For a number of years, acceptance into the second stage was based on a quota, ensuring that at least 40 percent of students making it through the first stage of evaluation were male. Although this did not place any constraint on second stage outcomes, it turned out that the entering classes (and hence several cohorts of trained teachers) did not differ much in gender composition from those making it through the first stage. The quota was abolished in 1989, leaving first stage outcomes unconstrained. The first post-quota cohort thus graduated in 1994.
The paper examines the causal effects of this change on the long run outcomes for students. Identification is facilitated by variations across municipalities in the age distribution of teachers at the time of quota removal, coupled with mandatory retirement at age 60. This means that students were differentially exposed to the newer post-quota cohorts, which had a different gender composition (fewer males) and a different distribution of scores on the matriculation exam (higher scores on average).
The authors find that students differentially exposed to the quota-constrained cohorts of teachers ended up with better educational attainment and labor force participation at age 25. In other words, removal of the quota led to a decline in student performance.
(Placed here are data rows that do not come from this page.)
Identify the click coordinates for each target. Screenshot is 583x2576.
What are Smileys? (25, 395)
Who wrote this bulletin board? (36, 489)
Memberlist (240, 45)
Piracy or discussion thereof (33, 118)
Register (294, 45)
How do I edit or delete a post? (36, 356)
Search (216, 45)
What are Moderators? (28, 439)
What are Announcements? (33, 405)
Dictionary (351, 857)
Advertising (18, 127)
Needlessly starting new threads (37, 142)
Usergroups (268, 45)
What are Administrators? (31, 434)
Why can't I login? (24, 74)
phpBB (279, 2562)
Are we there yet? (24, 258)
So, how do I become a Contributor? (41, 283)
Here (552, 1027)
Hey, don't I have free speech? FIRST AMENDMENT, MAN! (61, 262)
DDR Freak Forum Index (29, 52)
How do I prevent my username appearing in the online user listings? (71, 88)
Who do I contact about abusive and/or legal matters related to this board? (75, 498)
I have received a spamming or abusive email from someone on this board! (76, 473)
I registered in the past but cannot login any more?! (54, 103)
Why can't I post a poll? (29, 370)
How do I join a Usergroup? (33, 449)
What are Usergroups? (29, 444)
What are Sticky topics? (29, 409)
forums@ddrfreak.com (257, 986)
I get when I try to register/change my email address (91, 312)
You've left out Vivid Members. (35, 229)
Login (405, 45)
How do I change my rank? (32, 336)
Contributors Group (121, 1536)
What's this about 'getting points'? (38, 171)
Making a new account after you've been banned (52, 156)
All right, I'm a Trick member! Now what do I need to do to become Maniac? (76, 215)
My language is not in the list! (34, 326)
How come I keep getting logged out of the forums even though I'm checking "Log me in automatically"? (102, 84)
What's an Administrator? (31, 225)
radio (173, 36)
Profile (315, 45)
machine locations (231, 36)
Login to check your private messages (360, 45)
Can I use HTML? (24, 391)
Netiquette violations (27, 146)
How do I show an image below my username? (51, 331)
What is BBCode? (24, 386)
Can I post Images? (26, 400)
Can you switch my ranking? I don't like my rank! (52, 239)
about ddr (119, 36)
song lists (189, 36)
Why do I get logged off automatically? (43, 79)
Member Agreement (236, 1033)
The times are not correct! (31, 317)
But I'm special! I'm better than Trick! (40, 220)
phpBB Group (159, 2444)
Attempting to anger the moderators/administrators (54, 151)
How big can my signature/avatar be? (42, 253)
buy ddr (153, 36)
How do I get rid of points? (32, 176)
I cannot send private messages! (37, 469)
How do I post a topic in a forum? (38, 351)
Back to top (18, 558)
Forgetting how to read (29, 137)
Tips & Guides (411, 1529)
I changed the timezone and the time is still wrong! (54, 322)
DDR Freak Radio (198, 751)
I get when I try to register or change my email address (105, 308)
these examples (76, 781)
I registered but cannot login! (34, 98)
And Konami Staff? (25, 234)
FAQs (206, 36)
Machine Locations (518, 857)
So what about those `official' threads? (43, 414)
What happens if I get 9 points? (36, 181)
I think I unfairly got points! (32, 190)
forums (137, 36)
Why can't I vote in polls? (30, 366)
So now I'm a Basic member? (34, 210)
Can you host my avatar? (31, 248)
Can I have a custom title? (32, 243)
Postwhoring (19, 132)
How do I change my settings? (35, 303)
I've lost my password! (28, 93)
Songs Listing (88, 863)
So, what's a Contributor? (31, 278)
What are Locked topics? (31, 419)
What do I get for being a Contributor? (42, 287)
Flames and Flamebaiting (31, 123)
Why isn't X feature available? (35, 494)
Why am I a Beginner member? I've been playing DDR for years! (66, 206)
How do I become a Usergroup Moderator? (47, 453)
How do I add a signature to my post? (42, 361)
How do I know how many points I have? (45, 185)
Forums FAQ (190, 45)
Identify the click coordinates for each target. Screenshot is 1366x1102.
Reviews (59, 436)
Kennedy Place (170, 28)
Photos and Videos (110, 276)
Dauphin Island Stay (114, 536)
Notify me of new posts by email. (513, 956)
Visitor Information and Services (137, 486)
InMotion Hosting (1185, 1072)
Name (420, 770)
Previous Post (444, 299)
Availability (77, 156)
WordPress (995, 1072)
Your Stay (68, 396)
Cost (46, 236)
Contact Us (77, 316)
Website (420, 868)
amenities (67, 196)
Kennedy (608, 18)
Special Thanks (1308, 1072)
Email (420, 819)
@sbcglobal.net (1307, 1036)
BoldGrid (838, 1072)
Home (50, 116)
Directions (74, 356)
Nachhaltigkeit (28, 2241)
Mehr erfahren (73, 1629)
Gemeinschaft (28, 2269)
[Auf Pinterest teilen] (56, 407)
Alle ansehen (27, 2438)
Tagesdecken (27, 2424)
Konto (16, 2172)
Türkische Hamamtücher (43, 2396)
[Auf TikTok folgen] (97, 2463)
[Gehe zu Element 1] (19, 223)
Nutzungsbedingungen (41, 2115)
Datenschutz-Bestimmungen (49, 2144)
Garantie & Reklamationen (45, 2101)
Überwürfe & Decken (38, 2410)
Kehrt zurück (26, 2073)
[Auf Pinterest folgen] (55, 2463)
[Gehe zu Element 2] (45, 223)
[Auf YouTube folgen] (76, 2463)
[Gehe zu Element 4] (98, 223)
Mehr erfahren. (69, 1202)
While this finding is interesting in its own right, even more interesting are the mechanisms that the authors rule out, and the one that they eventually accept.
………
What, then, do the authors think is driving their results? They argue that the evidence “is consistent with male quota teachers contributing positive qualities to the school environment that are not sufficiently captured by the selection criterion in absence of the quota.”
It is important to be clear about this, because the finding can be so easily misunderstood. It is not that the quota teachers proved effective because they were male. It is that the distributions of important characteristics (unmeasured by scores) were not identical across male and female applicant pools. The quota was picking up individuals with these characteristics by proxy. It is the characteristics that mattered for students, not the gender of the teacher.
High stakes testing selects for the ability to take high stakes tests, and that is often unrelated to actual performance.